* [WHAT IS NEEDED] Copy the rows from the line with "For every named" up to and including the line with "Машиновође (971, 1182)", renaming "screenshot" to "image" and leaving everything else as it is.

*** TASK DATA ***

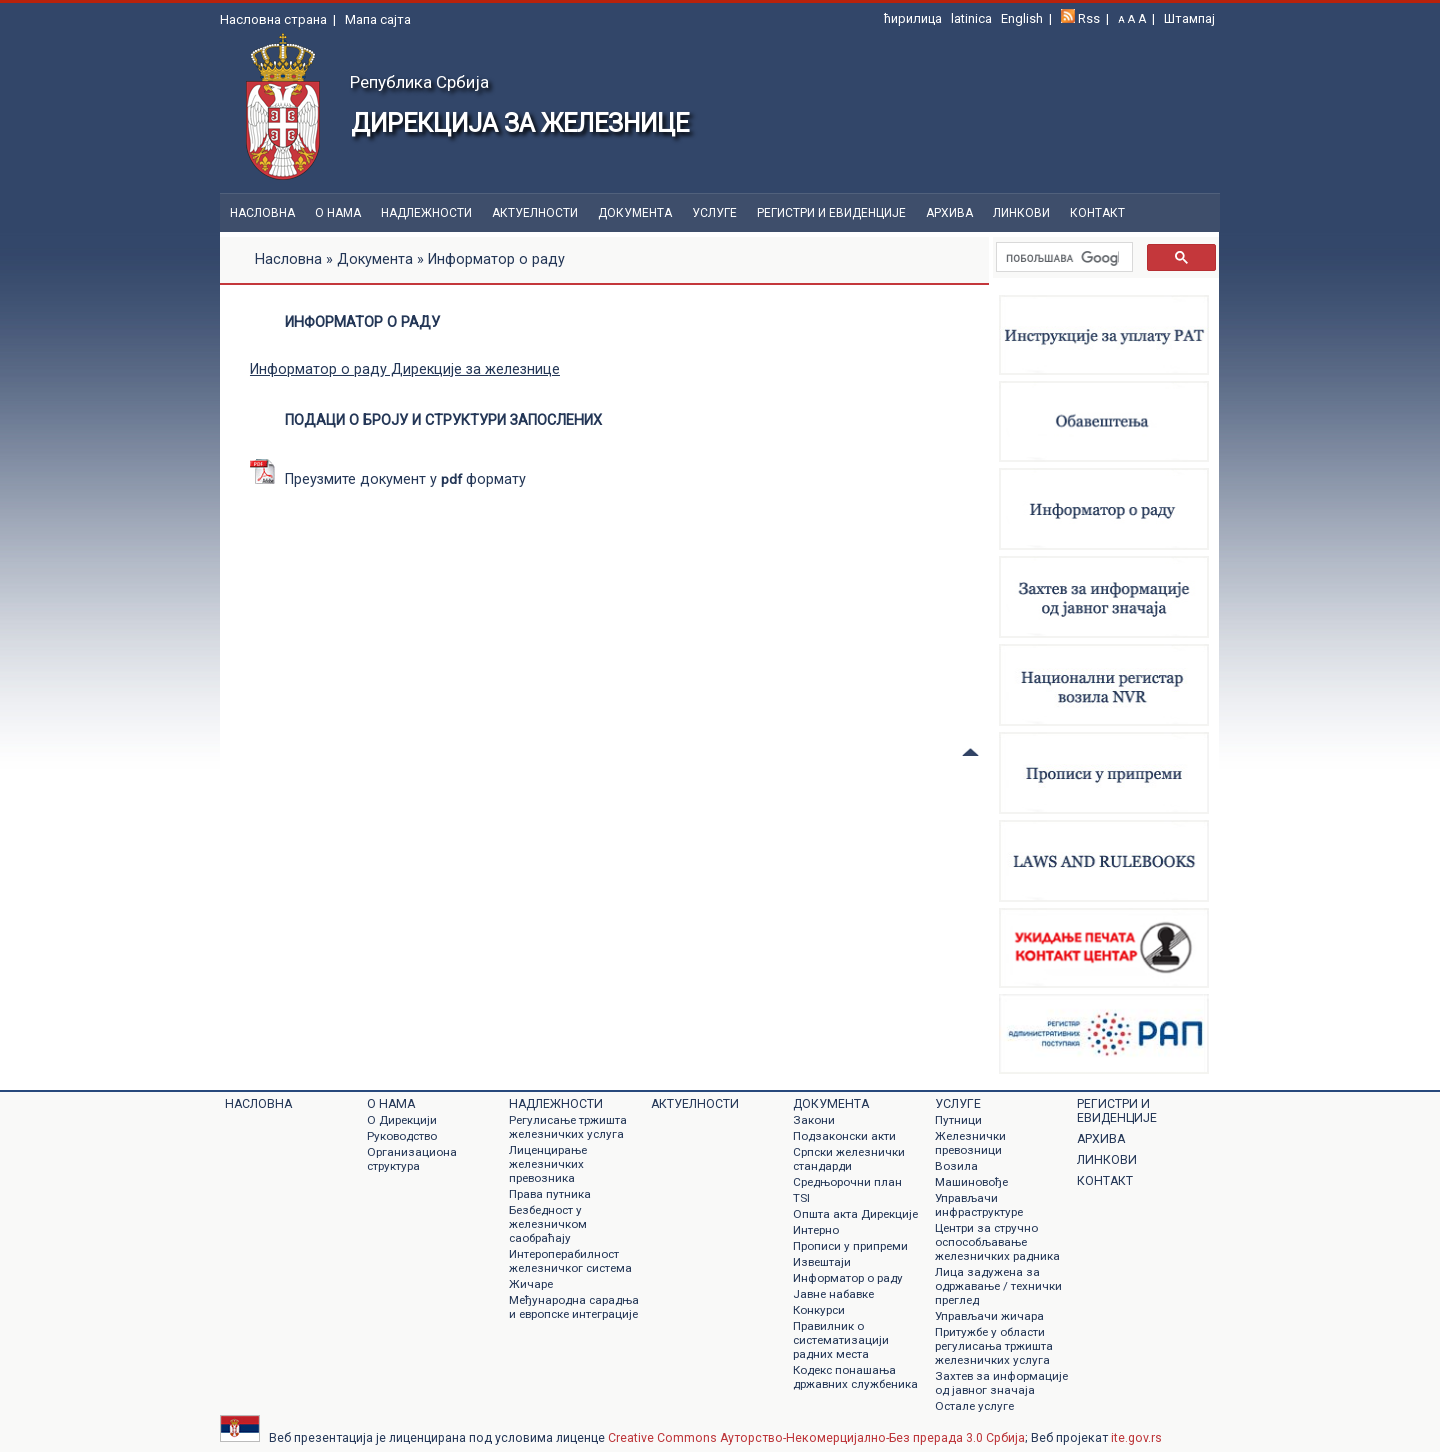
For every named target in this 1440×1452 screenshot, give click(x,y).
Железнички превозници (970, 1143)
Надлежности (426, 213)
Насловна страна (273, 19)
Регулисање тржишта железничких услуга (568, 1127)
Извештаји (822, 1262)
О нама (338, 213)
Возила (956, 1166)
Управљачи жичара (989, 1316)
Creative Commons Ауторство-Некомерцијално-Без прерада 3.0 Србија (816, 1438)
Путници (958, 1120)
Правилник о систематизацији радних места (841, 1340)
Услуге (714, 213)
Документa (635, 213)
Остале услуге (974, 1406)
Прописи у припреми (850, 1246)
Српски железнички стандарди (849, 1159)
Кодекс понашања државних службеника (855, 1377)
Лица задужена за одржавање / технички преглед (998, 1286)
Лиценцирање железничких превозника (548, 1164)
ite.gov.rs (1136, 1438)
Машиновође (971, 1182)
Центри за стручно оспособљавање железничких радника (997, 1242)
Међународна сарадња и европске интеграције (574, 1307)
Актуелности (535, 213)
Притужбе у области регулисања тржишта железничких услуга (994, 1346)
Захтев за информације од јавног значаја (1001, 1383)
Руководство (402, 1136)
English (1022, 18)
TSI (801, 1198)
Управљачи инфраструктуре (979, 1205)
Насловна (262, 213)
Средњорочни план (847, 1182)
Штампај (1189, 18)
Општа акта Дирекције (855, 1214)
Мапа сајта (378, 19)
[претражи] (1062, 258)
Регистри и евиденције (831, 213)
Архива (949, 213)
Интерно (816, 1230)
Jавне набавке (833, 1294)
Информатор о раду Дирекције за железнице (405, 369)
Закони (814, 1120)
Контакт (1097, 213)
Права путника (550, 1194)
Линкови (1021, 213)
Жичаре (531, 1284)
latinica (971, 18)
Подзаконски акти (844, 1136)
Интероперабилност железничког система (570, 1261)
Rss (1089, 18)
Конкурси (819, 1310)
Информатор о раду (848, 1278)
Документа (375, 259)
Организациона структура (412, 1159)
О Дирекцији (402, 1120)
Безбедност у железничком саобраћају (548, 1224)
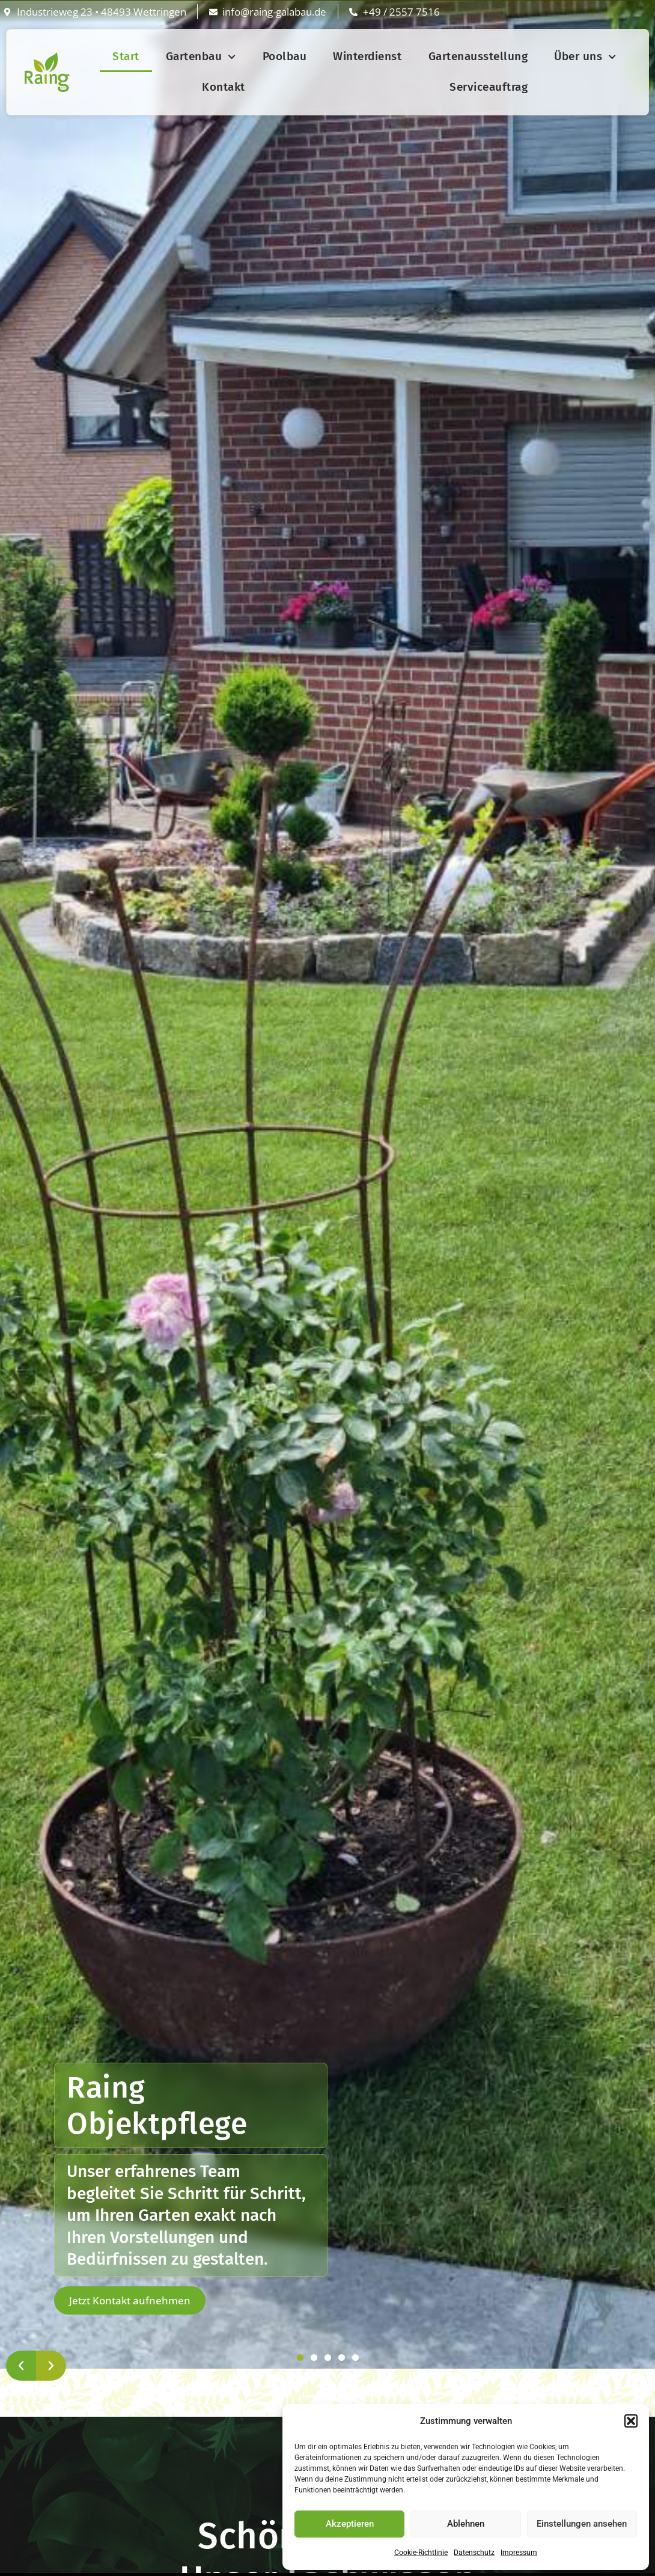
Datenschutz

***
*** TASK DATA ***

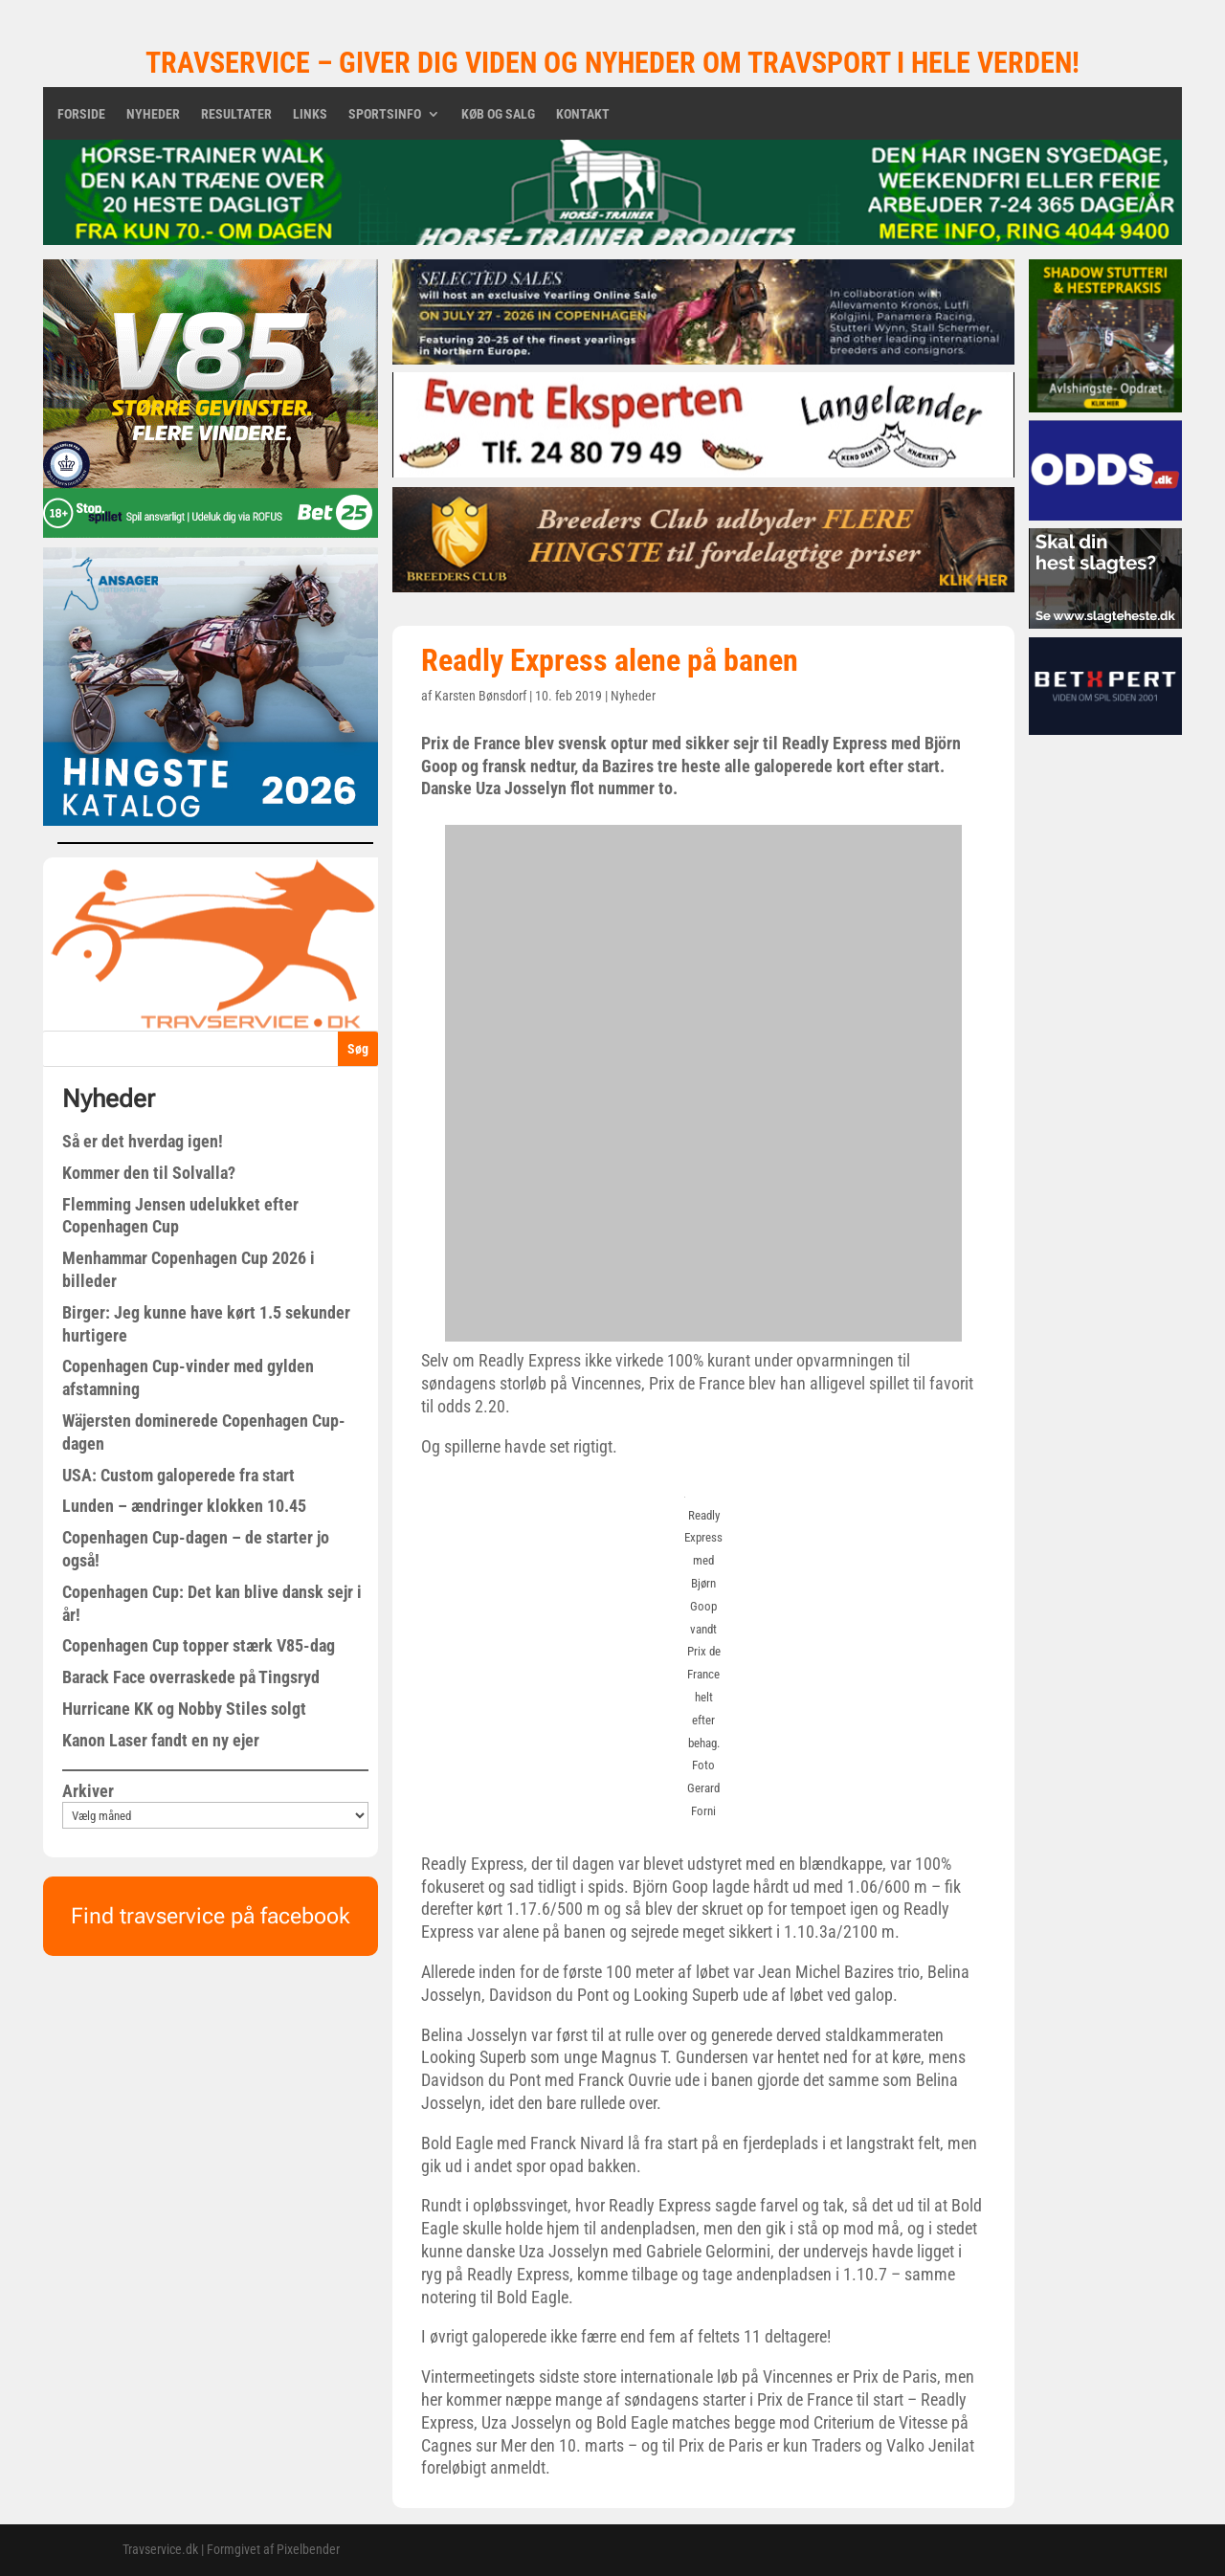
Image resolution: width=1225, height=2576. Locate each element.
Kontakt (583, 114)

***

* [SOLVED EXERCISE]
For every named target in this 1440×1452 image, give click(x,y).
Железнички превозници (970, 1143)
Надлежности (426, 213)
Насловна страна (273, 19)
Регулисање тржишта железничких услуга (568, 1127)
Извештаји (822, 1262)
О нама (338, 213)
Возила (956, 1166)
Управљачи жичара (989, 1316)
Creative Commons Ауторство-Некомерцијално-Без прерада 3.0 Србија (816, 1438)
Путници (958, 1120)
Правилник о систематизацији радних места (841, 1340)
Услуге (714, 213)
Документa (635, 213)
Остале услуге (974, 1406)
Прописи у припреми (850, 1246)
Српски железнички стандарди (849, 1159)
Кодекс понашања државних службеника (855, 1377)
Лица задужена за одржавање / технички преглед (998, 1286)
Лиценцирање железничких превозника (548, 1164)
ite.gov.rs (1136, 1438)
Машиновође (971, 1182)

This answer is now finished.